Look, no one would dispute that effective options are limited for those who don’t like the direction the Republican party is taking under Trump. But for years, long before Trump descended his escalator, Schmidt went on MSNBC and cheerfully told the network’s liberal audience that Republicans are every bit as bad as they imagine, which probably the easiest way to ensure that right-of-center folks pay him no credence. Schmidt formally joining a Democratic campaign shouldn’t be all that surprising.

And Howard Schultz must be a consultant’s dream client: super-rich, unfamiliar with the hard-knock world of presidential campaigns, and probably naïve enough to believe that lofty and noble ideals stated clearly are enough to win the presidency.

Schultz has a nice rags-to-riches story, but he’s been a CEO since 1987. (That means for roughly 20 percent of the voters in 2016, Schultz had been a corporate chief executive their entire life. This percentage will be higher in 2020.) His net worth is roughly $2.8 billion. He was Hillary Clinton’s choice to be secretary of labor if she had won. Whether he realizes it or not, whether likes to admit it or not, Schultz is a part of the American corporate establishment, and he has been that for a long time. You think the Bernie Sanders wing of the party is going to eagerly embrace a billionaire businessman who was a friend of Hillary?
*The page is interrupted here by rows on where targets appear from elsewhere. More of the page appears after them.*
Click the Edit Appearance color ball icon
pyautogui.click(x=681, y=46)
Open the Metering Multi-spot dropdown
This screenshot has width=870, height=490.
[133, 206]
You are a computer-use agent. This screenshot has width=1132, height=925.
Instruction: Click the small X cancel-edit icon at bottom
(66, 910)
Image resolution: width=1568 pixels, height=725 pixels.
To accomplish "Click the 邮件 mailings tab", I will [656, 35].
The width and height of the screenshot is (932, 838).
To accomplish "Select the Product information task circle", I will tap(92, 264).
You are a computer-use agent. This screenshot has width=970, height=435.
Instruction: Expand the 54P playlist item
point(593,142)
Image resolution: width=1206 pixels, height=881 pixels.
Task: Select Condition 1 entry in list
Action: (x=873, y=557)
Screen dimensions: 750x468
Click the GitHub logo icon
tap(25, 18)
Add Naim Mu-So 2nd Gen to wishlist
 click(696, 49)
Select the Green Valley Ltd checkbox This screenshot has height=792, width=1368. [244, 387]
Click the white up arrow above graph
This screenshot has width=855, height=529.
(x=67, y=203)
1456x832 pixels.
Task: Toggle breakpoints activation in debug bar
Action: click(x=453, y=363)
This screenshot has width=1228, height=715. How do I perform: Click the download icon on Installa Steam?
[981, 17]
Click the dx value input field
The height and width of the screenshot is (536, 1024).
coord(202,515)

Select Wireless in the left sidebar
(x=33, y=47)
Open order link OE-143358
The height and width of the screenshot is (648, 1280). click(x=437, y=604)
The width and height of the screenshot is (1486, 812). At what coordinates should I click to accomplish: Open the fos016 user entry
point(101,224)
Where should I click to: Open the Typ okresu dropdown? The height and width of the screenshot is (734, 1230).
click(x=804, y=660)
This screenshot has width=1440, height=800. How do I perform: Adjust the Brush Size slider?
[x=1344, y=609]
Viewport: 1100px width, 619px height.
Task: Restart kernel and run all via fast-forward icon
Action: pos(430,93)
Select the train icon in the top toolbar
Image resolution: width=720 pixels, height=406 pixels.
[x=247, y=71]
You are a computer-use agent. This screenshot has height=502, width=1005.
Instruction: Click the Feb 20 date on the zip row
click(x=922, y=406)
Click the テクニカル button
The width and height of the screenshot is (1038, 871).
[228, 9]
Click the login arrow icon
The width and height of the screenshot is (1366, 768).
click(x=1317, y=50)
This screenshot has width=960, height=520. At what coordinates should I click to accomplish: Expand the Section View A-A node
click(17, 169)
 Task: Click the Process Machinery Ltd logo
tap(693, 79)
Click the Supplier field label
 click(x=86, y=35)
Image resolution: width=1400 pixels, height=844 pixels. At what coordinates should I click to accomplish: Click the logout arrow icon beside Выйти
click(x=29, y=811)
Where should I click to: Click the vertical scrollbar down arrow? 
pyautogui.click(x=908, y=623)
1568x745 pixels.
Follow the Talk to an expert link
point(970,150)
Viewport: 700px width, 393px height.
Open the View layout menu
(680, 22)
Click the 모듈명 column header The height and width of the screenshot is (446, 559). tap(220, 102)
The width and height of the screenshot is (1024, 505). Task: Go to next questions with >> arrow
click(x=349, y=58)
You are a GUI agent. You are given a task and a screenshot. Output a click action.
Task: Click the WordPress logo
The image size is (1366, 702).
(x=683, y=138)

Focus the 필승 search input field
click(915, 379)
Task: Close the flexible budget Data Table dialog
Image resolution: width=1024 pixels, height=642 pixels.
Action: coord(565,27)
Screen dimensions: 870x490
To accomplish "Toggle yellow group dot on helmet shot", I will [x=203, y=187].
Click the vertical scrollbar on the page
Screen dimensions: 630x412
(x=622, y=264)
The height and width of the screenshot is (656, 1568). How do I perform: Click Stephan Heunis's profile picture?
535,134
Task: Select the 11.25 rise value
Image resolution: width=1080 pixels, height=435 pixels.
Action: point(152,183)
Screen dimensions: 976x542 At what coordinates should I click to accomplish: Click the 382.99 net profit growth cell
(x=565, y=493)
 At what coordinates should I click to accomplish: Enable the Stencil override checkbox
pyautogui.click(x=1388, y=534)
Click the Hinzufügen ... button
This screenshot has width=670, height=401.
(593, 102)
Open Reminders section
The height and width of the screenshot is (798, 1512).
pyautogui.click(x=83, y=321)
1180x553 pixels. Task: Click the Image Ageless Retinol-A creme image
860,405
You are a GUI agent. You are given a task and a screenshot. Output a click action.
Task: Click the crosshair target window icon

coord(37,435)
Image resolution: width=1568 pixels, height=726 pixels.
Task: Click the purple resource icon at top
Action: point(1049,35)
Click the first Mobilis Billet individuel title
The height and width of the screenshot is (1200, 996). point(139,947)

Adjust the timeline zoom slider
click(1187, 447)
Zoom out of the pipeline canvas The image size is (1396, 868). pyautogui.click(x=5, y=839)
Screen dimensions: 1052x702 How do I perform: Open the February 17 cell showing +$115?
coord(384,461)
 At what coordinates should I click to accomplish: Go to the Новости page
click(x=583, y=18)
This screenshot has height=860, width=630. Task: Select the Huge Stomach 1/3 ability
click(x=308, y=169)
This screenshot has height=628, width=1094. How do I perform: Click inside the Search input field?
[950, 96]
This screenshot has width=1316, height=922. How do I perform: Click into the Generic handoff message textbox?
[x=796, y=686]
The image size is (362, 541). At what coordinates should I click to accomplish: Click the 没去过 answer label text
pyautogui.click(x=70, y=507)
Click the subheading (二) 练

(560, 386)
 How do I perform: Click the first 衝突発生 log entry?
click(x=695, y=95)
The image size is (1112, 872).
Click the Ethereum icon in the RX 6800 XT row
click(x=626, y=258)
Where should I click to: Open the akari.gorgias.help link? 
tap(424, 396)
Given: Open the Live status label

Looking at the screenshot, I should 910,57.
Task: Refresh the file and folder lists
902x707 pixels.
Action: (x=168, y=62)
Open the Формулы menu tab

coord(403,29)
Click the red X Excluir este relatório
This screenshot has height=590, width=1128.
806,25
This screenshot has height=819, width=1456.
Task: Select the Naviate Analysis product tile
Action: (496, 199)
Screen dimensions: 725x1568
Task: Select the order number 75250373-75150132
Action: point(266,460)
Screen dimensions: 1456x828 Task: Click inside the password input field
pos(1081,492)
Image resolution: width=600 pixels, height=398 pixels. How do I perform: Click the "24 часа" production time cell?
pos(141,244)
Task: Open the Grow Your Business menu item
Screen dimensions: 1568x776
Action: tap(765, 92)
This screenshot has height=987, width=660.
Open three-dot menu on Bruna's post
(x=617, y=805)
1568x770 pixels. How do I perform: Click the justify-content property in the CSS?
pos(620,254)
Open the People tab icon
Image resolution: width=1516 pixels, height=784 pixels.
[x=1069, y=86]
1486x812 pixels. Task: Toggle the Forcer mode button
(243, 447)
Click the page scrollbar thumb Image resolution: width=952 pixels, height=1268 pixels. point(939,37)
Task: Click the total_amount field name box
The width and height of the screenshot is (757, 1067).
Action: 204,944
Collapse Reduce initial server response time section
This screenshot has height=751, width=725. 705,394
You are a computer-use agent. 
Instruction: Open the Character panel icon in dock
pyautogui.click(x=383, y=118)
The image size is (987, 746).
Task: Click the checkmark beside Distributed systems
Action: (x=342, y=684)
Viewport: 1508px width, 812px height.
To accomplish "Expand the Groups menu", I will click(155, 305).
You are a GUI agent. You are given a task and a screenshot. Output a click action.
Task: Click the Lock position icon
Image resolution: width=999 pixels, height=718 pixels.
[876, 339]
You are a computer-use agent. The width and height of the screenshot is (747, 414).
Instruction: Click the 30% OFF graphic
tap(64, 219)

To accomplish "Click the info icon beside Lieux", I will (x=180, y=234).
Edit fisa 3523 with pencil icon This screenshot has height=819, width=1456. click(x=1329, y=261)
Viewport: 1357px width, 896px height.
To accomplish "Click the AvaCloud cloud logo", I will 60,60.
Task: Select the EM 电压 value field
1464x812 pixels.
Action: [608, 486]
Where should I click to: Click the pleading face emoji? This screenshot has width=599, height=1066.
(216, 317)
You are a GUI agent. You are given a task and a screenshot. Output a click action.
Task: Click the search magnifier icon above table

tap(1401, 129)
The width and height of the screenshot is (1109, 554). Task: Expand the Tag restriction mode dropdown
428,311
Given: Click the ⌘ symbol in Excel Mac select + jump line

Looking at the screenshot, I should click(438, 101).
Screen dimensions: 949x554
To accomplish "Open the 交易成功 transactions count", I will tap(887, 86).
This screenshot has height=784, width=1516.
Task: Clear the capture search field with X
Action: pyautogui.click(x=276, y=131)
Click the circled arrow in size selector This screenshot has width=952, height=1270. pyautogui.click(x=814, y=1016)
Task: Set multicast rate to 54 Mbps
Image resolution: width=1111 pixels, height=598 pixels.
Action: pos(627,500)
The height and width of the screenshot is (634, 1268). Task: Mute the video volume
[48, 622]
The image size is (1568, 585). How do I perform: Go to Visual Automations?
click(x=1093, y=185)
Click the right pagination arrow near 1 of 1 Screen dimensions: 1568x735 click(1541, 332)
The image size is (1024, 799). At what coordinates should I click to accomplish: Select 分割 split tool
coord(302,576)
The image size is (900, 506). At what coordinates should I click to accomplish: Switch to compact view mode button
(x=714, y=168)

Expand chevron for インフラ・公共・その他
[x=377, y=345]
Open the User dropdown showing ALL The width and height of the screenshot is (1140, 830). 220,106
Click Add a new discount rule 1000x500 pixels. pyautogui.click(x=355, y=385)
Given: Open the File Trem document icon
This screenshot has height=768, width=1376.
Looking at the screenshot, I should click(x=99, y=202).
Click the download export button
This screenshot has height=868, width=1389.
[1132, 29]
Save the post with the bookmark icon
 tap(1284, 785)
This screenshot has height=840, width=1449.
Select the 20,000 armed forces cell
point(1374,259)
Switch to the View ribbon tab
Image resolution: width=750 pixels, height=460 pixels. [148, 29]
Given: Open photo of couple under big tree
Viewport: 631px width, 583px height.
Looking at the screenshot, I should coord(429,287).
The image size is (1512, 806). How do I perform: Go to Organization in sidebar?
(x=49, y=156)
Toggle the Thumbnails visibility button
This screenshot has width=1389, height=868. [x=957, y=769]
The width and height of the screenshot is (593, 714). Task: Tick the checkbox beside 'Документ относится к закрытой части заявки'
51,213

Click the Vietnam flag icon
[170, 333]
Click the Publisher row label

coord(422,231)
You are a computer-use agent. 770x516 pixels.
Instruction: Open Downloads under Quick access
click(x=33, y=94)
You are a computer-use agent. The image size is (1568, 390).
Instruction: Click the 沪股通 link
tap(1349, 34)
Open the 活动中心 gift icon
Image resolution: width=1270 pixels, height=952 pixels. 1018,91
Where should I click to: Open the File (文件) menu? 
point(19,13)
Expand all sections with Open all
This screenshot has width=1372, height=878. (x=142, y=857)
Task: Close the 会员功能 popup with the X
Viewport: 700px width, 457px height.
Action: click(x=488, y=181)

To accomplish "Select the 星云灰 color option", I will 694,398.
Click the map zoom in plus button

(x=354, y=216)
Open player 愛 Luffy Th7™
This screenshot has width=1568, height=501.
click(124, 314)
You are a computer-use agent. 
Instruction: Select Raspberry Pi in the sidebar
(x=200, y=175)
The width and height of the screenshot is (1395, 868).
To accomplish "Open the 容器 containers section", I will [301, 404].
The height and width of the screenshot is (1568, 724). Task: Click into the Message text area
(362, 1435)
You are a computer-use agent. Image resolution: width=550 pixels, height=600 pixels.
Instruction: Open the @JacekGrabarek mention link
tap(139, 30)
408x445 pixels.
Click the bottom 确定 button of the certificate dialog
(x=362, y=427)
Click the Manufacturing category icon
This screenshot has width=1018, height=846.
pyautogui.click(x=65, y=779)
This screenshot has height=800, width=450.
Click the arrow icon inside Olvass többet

Under Schultz, Starbucks certainly tried to embrace “social responsibility” causes, such as announcing efforts to hire refugees worldwide, writing “#RaceTogether” on customers cups, the nationwide shutdown for racial-bias training, and asking customers to not bring guns into stores, no matter what the local laws say. Some Democratic primary voters might find all of that appealing. I suspect that a significant segment of the country at large might find it insufferably preachy — the progressive billionaire using his coffee chain to promote his worldview to a customer base that just wants to get their morning shot of caffeine.

Stranger things have happened. But a Schmidt-Schultz team-up sounds like an updated version of the familiar playbook of the corporate titan jumping into presidential politics and finding it a lot tougher than it looks from the outside — a story we’ve seen with H. Ross Perot, Steve Forbes, Herman Cain, Carly Fiorina, and others.

But at least the campaign would have good breakfast sandwiches.